(begin)

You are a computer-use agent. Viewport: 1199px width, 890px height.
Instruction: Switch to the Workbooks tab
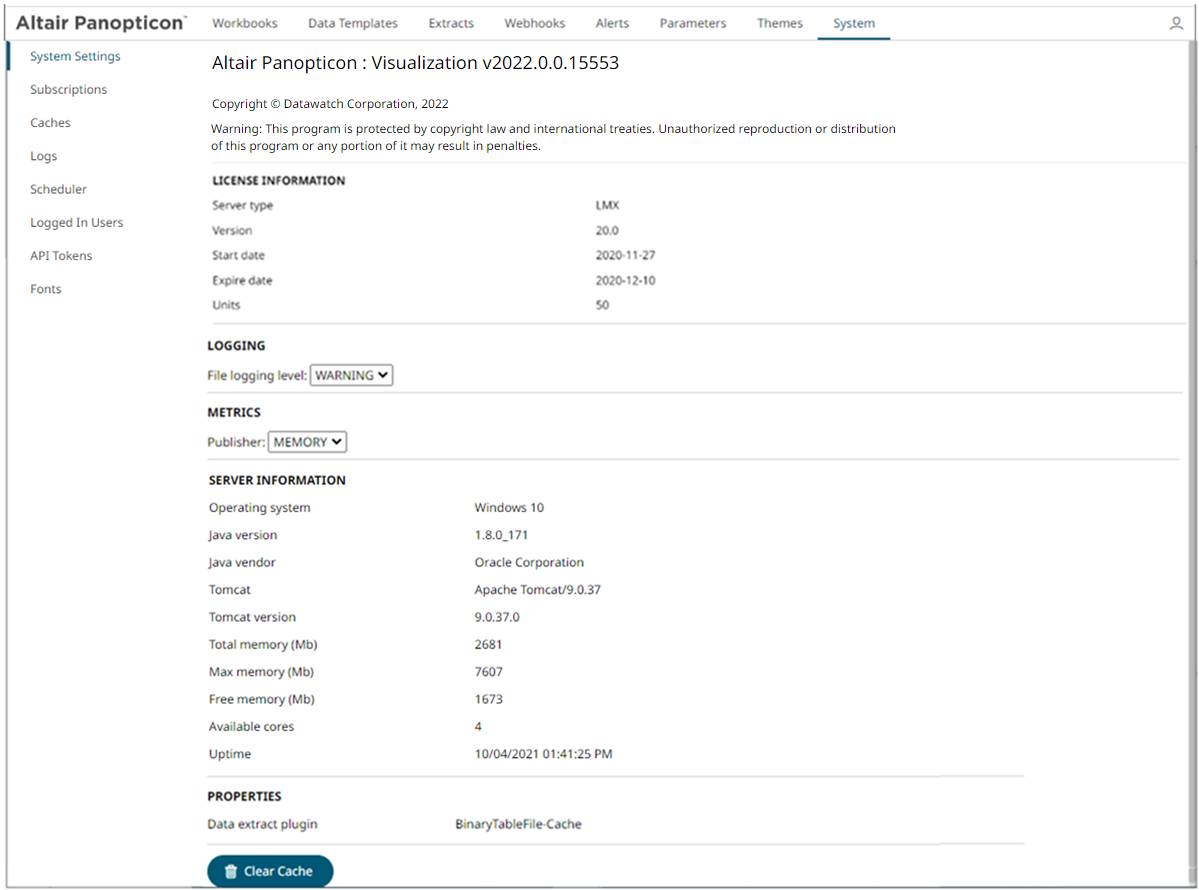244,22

(end)
(begin)

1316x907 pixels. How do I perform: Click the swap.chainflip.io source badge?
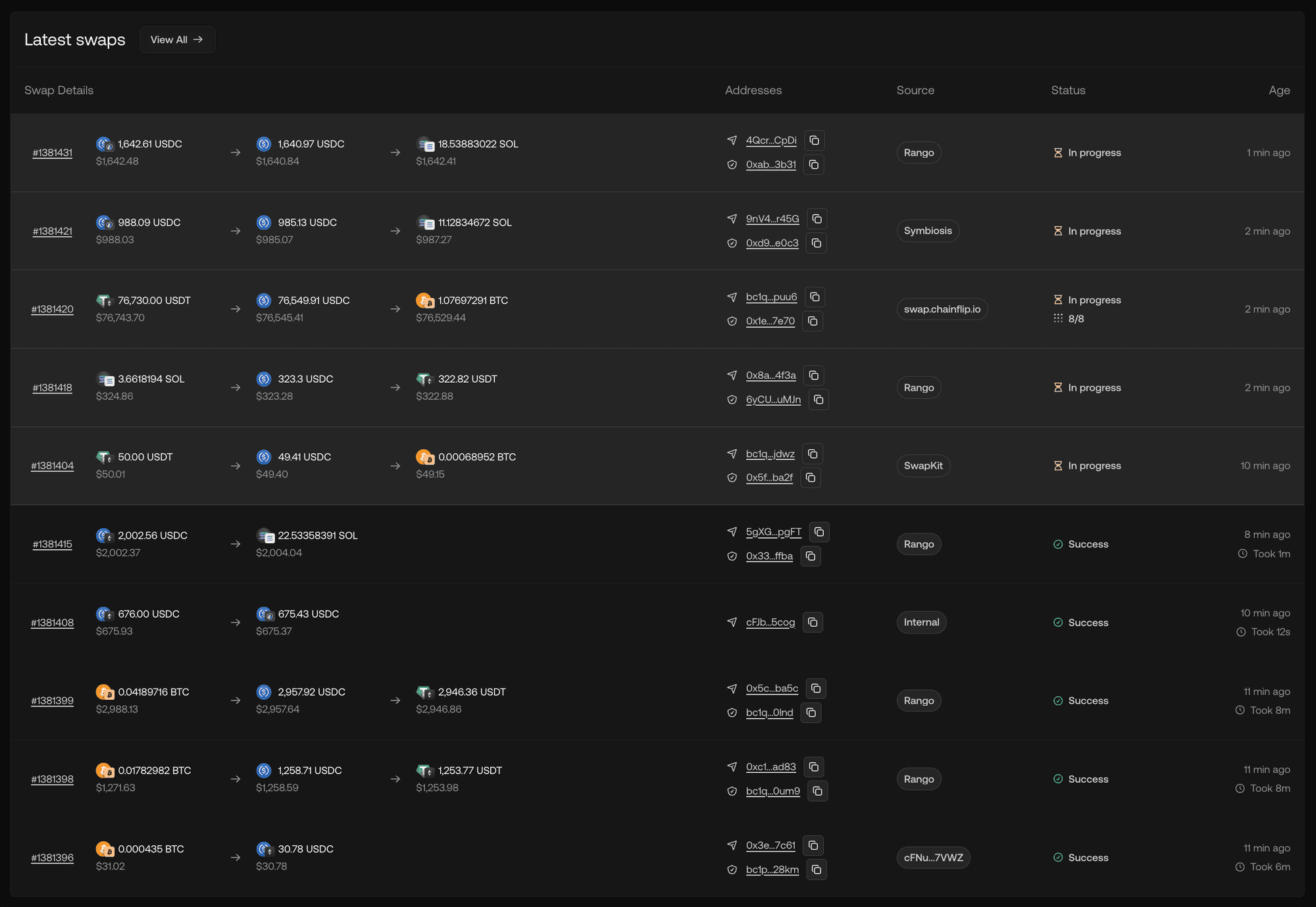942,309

(end)
(begin)

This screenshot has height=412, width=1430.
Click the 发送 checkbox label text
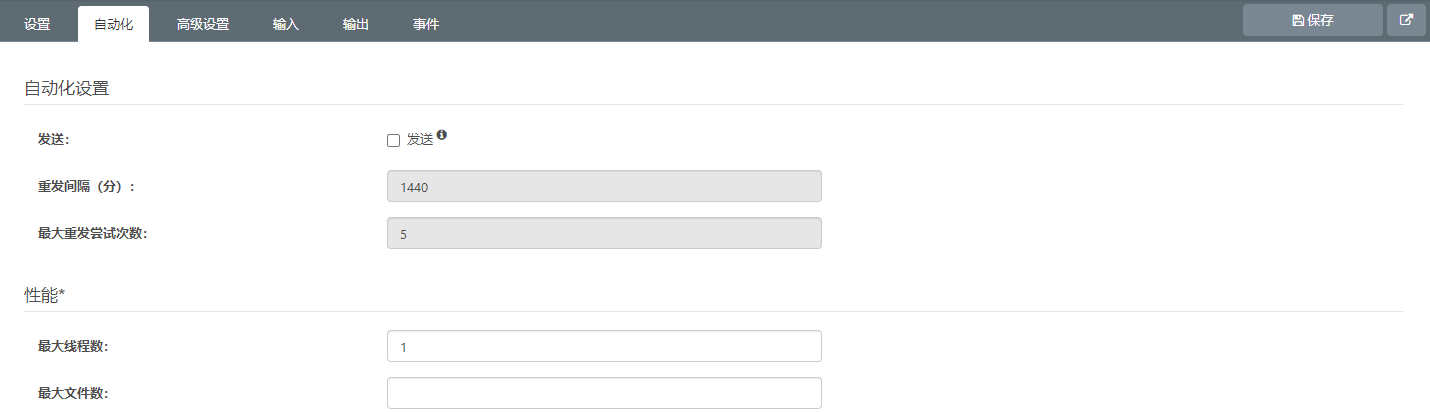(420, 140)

(end)

YOUR TASK. Count the lines of the records above that contain the string "height", matching case exactly, and give only the number.

EXERCISE RESULT. 2